**Written problem 1:** Count the lines in the entries below that contain the string "image", and give only that number.

**Quoted text:**
Analytical functions are brought into existence to solve the problems that we have with Aggregate functions. The biggest disadvantage of these Aggregate functions is that they always reduce the number of results, but what if we want to be able to perform functions on all our results based on the results? (think at ranking, row_number, top N problems, …)
Here I will explain some of the Analytical function tricks that we can use to solve common problems.
Some of the database engine specific analytical functions:
- rank() : Returns a sequential number for the result set, this differs from row_number because this function gives duplicates the same number.
- dense_rank() : Does the same as rank(), only will it put gaps between the next result.
- row_number() : Returns a sequential number for the result set.
- ntile(n) : Distributes the result into groups, this returns the number to which the group belongs.
The over() function
One of the things I have to explain first before we are able to show special queries is the usage of the over() function. The over() function will execute a reporting function over the complete table without the need of a GROUP BY statement. We can also specify a PARTITION BY to this over function, which is going to allow us to perform a GROUP BY on the OVER function.
More details to this can be found here: http://docs.oracle.com/cd/B19306_01/server.102/b14200/functions001.htm
MIN MAX problems (also called minimax)

**Exercise materials:**
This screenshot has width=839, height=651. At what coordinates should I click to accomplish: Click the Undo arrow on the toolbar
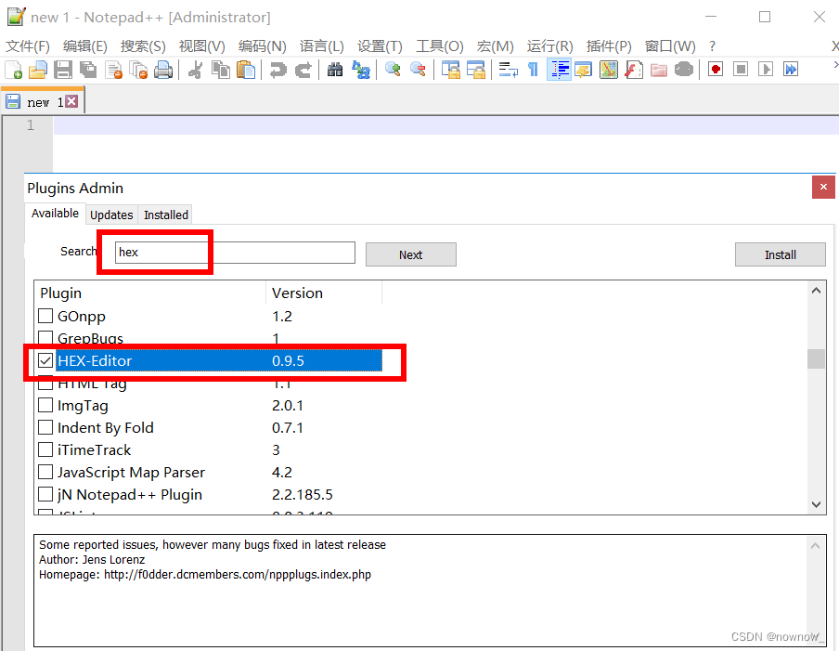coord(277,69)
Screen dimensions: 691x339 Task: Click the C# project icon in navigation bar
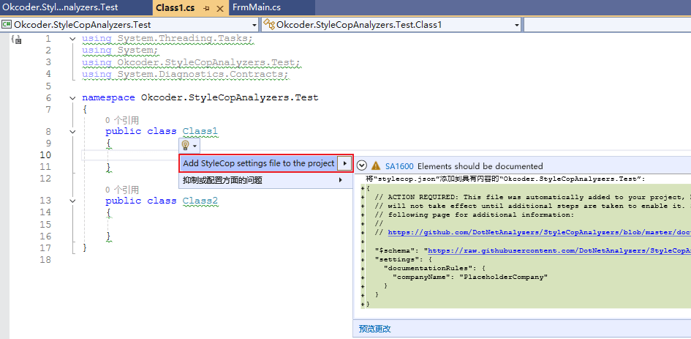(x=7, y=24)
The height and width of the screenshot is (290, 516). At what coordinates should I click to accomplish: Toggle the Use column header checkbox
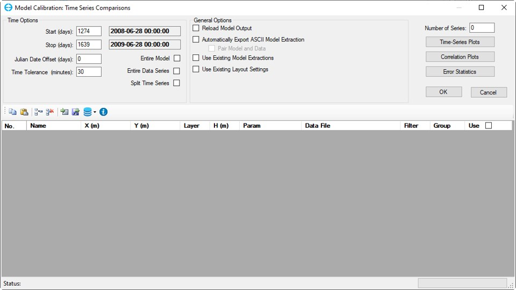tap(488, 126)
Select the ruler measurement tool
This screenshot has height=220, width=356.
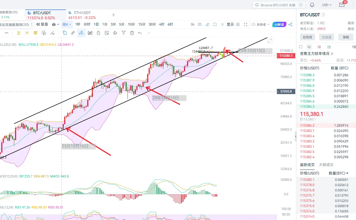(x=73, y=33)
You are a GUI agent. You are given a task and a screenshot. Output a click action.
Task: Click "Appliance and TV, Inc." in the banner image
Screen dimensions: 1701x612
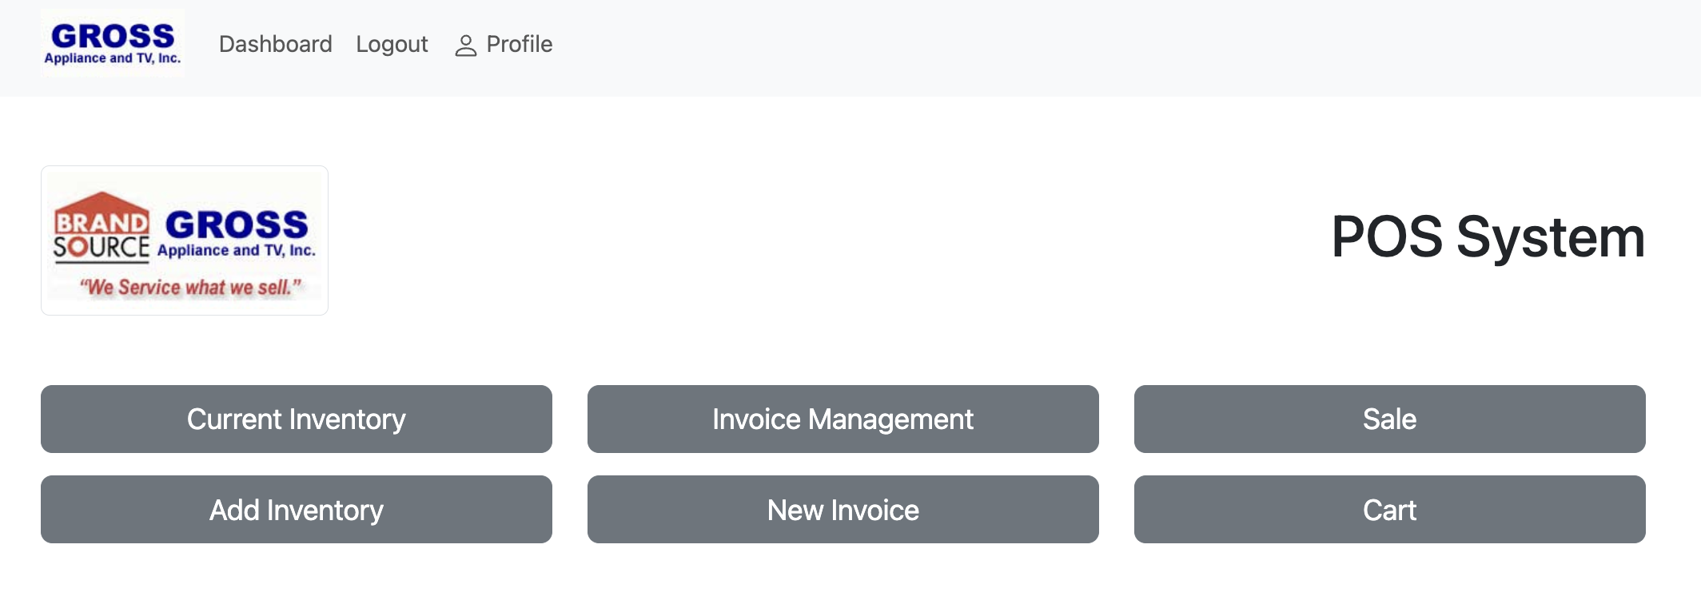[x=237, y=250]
==
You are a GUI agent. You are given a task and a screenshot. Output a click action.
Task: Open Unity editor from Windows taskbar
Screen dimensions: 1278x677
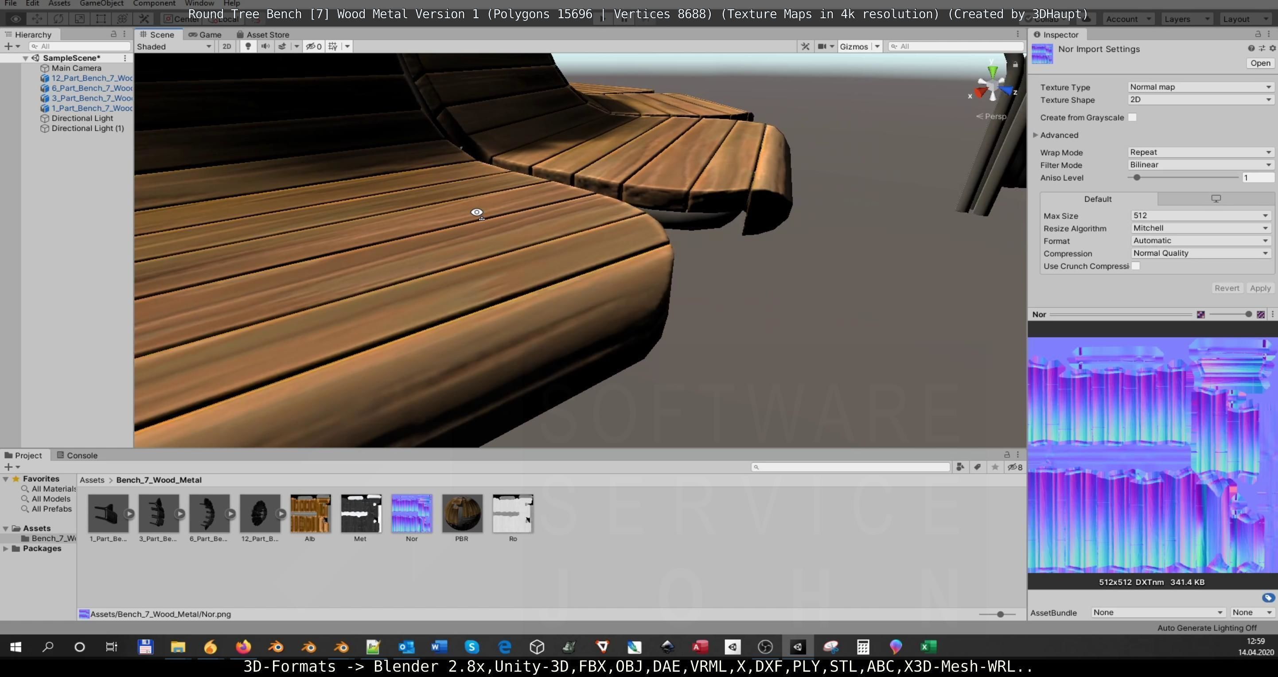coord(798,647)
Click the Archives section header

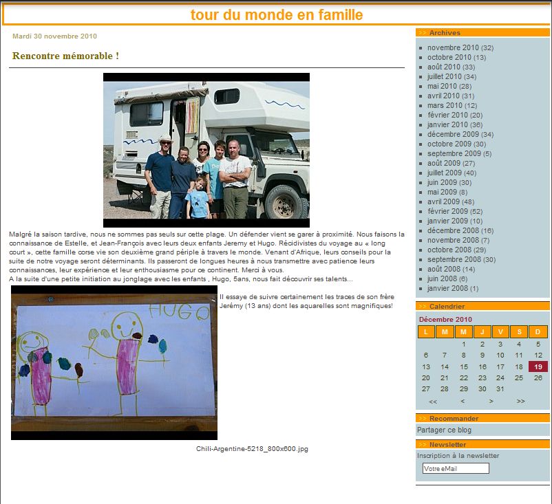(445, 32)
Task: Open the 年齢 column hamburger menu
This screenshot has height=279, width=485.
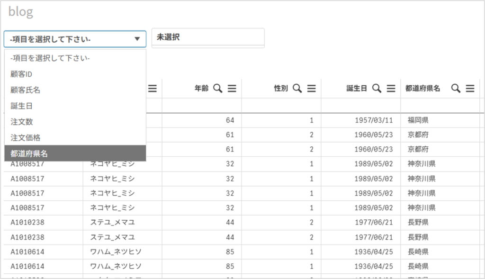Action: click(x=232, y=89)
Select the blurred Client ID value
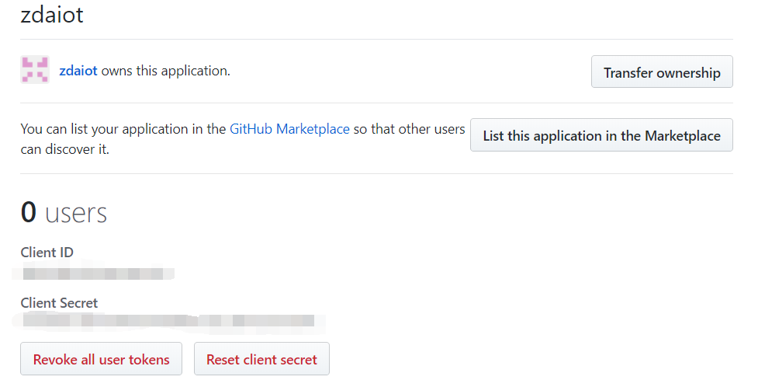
* * *
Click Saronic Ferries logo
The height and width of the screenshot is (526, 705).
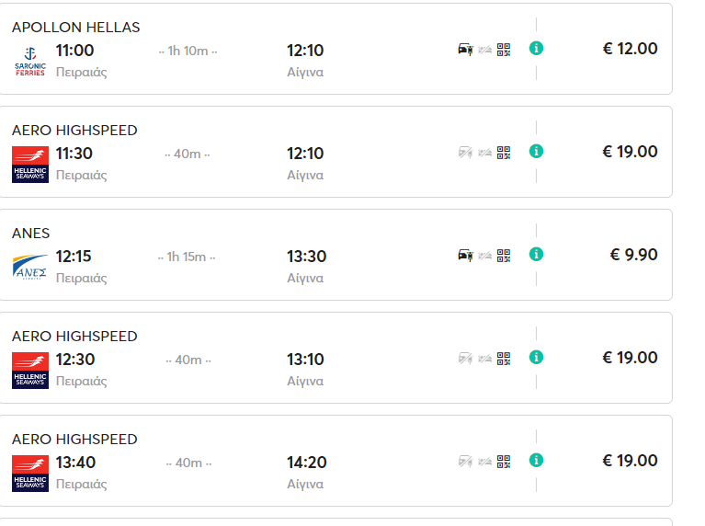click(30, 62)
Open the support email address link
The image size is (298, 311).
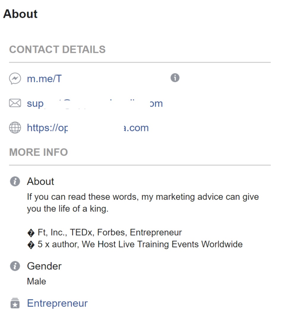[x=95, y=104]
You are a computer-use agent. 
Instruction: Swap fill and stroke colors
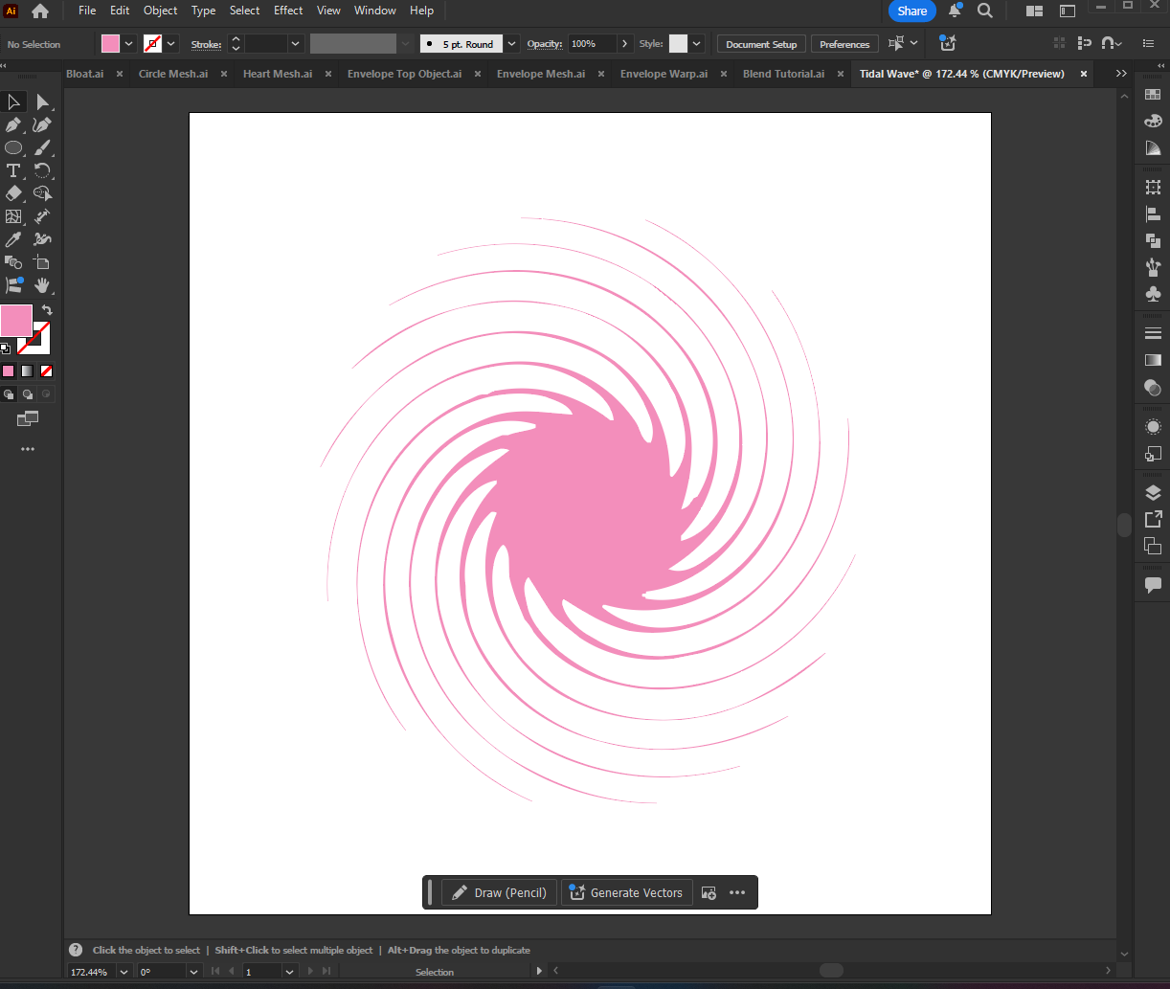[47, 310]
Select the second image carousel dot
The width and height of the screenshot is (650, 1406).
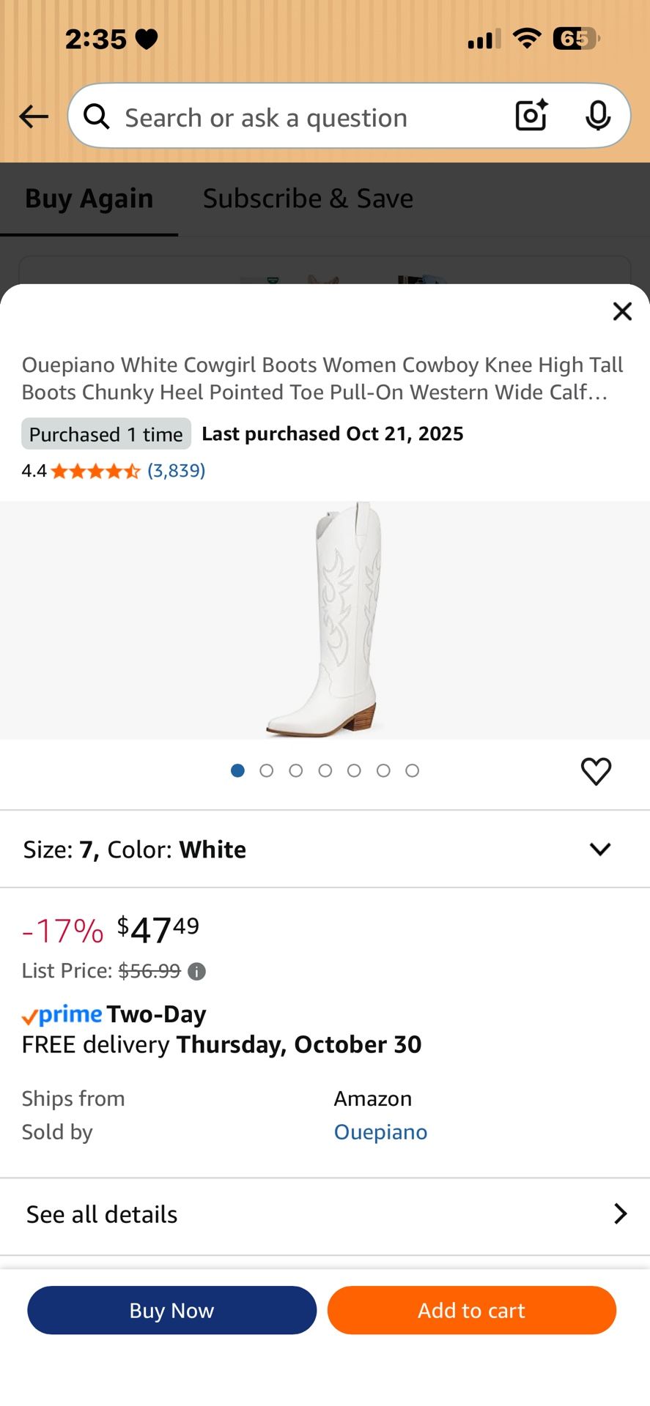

**Written problem 2:** Please extend the text on SQL analytical functions above, picking up right after its last line.

**Task answer 1:** 3

**Task answer 2:**
Let's say that we have a table that holds the values of the language usages of a country. What if we want to get the maximum spoken languages from those countries, and then get the language that is spoken the least in that country?
This is a great problem to use a over function in. You just select the maximum usages, and then you can add for example a column that will put an X for the language that is spoken the least. To do this we use a case structure that checks if the max usage of a language is equal to the min usage over the whole result set of the max usages.
SELECT iso, max(usage), CASE WHEN MAX(usage) = MIN(MAX(usage)) OVER() THEN 'x' ELSE ' ' END FROM languageusage WHERE hasc IN('BE', 'DE') GROUP BY iso
Our result after running the query:
iso | usage | min(max(usages)) :-: | ----: | :-------------- kur| 0.0049998134397970222 | ned| 0.60320897726154155 | tur| 0.026367175354153453 | fra| 0.33231617285165865 | ita| 0.02480559110148637 | sla| 0.0148750668507394 | ara| 0.015848016537060736| dui| 0.93813663669266079 | poo| 0.0034948944691118493| X spa| 0.0049217442661679302| grn| 0.0045023195651903531|
Creating order based on criteria
We want to be able to assign numbers based on some criteria.
Example: Select races, and assign a number based on:
- rownumber for each resort, sorted by racedate within resort
- rownumber for resort and racedate, sorted by resort, racedate (for all)
- rownumber for racedate, sorted by racedate (for all)
SELECT resort, racedate , rank() over(partition by resort order by racedate) "rownr / resort" , rank() over(order by resort, racedate) "rownr by resort and racedate" , rank() over(order by racedate) "rownr by racedate" FROM races WHERE extract(year from racedate) = 2008 GROUP BY resort, racedate ORDER BY resort, racedate
A rarely known technique for databases is called Clipping, clipping allows us to remove an extreme band of results from a result set. (For example, when we measured different points and we want to remove the extreme points from this resultset, then we can use clipping).
This is where ntile(n) comes in handy, we use it to divide our result set in groups, and then we select the groups that lie within boundaries.
Example: Let us select measure points of longitude and latitude, and we will remove the most extreme points.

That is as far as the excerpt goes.